- WORK ITEM
Format every line of the listing below as a JSON array of strings, with one string per line and blank lines omitted.
Start of DATA UNDER STUDY
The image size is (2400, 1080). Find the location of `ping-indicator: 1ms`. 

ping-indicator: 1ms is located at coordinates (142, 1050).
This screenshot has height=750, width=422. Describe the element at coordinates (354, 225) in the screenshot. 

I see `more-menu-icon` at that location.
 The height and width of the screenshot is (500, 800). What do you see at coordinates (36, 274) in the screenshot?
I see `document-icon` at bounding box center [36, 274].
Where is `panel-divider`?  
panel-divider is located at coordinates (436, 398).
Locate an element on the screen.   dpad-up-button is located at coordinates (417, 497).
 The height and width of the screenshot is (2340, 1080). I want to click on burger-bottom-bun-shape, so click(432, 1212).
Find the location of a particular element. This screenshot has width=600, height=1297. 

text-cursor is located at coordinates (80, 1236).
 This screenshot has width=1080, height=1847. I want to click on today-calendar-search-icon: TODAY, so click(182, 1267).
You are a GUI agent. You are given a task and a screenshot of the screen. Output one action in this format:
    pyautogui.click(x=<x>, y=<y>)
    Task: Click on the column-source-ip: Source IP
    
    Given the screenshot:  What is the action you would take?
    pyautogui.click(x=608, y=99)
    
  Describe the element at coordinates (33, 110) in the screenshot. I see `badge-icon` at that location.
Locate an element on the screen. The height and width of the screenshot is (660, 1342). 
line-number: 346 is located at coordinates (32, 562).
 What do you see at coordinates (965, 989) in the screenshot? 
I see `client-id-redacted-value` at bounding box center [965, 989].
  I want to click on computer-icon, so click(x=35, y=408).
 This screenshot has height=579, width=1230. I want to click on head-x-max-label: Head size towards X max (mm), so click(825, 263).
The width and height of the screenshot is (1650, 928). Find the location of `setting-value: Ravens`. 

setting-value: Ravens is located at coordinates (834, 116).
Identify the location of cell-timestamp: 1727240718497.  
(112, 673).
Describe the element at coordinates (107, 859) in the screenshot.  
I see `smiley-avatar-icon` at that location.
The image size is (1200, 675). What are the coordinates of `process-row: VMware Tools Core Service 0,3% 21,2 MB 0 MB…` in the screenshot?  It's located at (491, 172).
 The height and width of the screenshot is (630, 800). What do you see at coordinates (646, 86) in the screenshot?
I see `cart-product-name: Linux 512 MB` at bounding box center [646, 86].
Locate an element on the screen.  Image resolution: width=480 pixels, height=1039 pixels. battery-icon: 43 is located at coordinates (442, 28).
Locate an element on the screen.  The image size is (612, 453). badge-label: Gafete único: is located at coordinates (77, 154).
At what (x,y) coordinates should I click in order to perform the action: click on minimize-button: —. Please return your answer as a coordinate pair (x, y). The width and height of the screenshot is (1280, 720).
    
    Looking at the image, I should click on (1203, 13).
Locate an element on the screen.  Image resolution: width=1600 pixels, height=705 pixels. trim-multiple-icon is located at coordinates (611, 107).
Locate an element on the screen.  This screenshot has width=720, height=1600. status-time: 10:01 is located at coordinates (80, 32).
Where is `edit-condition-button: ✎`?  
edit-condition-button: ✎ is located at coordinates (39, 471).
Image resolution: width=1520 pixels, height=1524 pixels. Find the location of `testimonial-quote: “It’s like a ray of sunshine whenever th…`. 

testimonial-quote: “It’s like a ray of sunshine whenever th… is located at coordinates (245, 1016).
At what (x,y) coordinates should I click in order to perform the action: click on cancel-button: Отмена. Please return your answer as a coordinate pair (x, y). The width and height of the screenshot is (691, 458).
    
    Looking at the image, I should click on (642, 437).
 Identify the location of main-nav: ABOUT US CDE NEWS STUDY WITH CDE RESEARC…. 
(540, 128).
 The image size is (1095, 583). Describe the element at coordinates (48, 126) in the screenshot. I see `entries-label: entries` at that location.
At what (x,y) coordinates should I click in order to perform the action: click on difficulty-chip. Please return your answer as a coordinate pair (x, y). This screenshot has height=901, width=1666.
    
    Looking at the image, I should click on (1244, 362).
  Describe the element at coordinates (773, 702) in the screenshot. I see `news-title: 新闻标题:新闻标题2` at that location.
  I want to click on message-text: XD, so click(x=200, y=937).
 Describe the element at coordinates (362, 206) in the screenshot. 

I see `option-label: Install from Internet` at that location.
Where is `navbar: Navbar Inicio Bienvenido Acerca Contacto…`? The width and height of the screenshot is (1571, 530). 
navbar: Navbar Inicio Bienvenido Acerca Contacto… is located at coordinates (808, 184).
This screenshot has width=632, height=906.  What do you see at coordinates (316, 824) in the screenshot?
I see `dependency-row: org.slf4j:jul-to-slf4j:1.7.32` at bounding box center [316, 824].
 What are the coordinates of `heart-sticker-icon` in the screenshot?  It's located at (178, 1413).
End of DATA UNDER STUDY
- TASK OUTPUT
[
  "The image size is (2400, 1080). Find the location of `ping-indicator: 1ms`. ",
  "ping-indicator: 1ms is located at coordinates (142, 1050).",
  "This screenshot has height=750, width=422. Describe the element at coordinates (354, 225) in the screenshot. ",
  "I see `more-menu-icon` at that location.",
  " The height and width of the screenshot is (500, 800). What do you see at coordinates (36, 274) in the screenshot?",
  "I see `document-icon` at bounding box center [36, 274].",
  "Where is `panel-divider`?  ",
  "panel-divider is located at coordinates (436, 398).",
  "Locate an element on the screen.   dpad-up-button is located at coordinates (417, 497).",
  " The height and width of the screenshot is (2340, 1080). I want to click on burger-bottom-bun-shape, so click(432, 1212).",
  "Find the location of a particular element. This screenshot has width=600, height=1297. ",
  "text-cursor is located at coordinates (80, 1236).",
  " This screenshot has width=1080, height=1847. I want to click on today-calendar-search-icon: TODAY, so click(182, 1267).",
  "You are a GUI agent. You are given a task and a screenshot of the screen. Output one action in this format:",
  "    pyautogui.click(x=<x>, y=<y>)",
  "    Task: Click on the column-source-ip: Source IP",
  "    Given the screenshot:  What is the action you would take?",
  "    pyautogui.click(x=608, y=99)",
  "  Describe the element at coordinates (33, 110) in the screenshot. I see `badge-icon` at that location.",
  "Locate an element on the screen. The height and width of the screenshot is (660, 1342). ",
  "line-number: 346 is located at coordinates (32, 562).",
  " What do you see at coordinates (965, 989) in the screenshot? ",
  "I see `client-id-redacted-value` at bounding box center [965, 989].",
  "  I want to click on computer-icon, so click(x=35, y=408).",
  " This screenshot has height=579, width=1230. I want to click on head-x-max-label: Head size towards X max (mm), so click(825, 263).",
  "The width and height of the screenshot is (1650, 928). Find the location of `setting-value: Ravens`. ",
  "setting-value: Ravens is located at coordinates (834, 116).",
  "Identify the location of cell-timestamp: 1727240718497.  ",
  "(112, 673).",
  "Describe the element at coordinates (107, 859) in the screenshot.  ",
  "I see `smiley-avatar-icon` at that location.",
  "The image size is (1200, 675). What are the coordinates of `process-row: VMware Tools Core Service 0,3% 21,2 MB 0 MB…` in the screenshot?  It's located at (491, 172).",
  " The height and width of the screenshot is (630, 800). What do you see at coordinates (646, 86) in the screenshot?",
  "I see `cart-product-name: Linux 512 MB` at bounding box center [646, 86].",
  "Locate an element on the screen.  Image resolution: width=480 pixels, height=1039 pixels. battery-icon: 43 is located at coordinates (442, 28).",
  "Locate an element on the screen.  The image size is (612, 453). badge-label: Gafete único: is located at coordinates (77, 154).",
  "At what (x,y) coordinates should I click in order to perform the action: click on minimize-button: —. Please return your answer as a coordinate pair (x, y). The width and height of the screenshot is (1280, 720).",
  "    Looking at the image, I should click on (1203, 13).",
  "Locate an element on the screen.  Image resolution: width=1600 pixels, height=705 pixels. trim-multiple-icon is located at coordinates (611, 107).",
  "Locate an element on the screen.  This screenshot has width=720, height=1600. status-time: 10:01 is located at coordinates (80, 32).",
  "Where is `edit-condition-button: ✎`?  ",
  "edit-condition-button: ✎ is located at coordinates (39, 471).",
  "Image resolution: width=1520 pixels, height=1524 pixels. Find the location of `testimonial-quote: “It’s like a ray of sunshine whenever th…`. ",
  "testimonial-quote: “It’s like a ray of sunshine whenever th… is located at coordinates (245, 1016).",
  "At what (x,y) coordinates should I click in order to perform the action: click on cancel-button: Отмена. Please return your answer as a coordinate pair (x, y). The width and height of the screenshot is (691, 458).",
  "    Looking at the image, I should click on (642, 437).",
  " Identify the location of main-nav: ABOUT US CDE NEWS STUDY WITH CDE RESEARC…. ",
  "(540, 128).",
  " The image size is (1095, 583). Describe the element at coordinates (48, 126) in the screenshot. I see `entries-label: entries` at that location.",
  "At what (x,y) coordinates should I click in order to perform the action: click on difficulty-chip. Please return your answer as a coordinate pair (x, y). This screenshot has height=901, width=1666.",
  "    Looking at the image, I should click on (1244, 362).",
  "  Describe the element at coordinates (773, 702) in the screenshot. I see `news-title: 新闻标题:新闻标题2` at that location.",
  "  I want to click on message-text: XD, so click(x=200, y=937).",
  " Describe the element at coordinates (362, 206) in the screenshot. ",
  "I see `option-label: Install from Internet` at that location.",
  "Where is `navbar: Navbar Inicio Bienvenido Acerca Contacto…`? The width and height of the screenshot is (1571, 530). ",
  "navbar: Navbar Inicio Bienvenido Acerca Contacto… is located at coordinates (808, 184).",
  "This screenshot has width=632, height=906.  What do you see at coordinates (316, 824) in the screenshot?",
  "I see `dependency-row: org.slf4j:jul-to-slf4j:1.7.32` at bounding box center [316, 824].",
  " What are the coordinates of `heart-sticker-icon` in the screenshot?  It's located at (178, 1413)."
]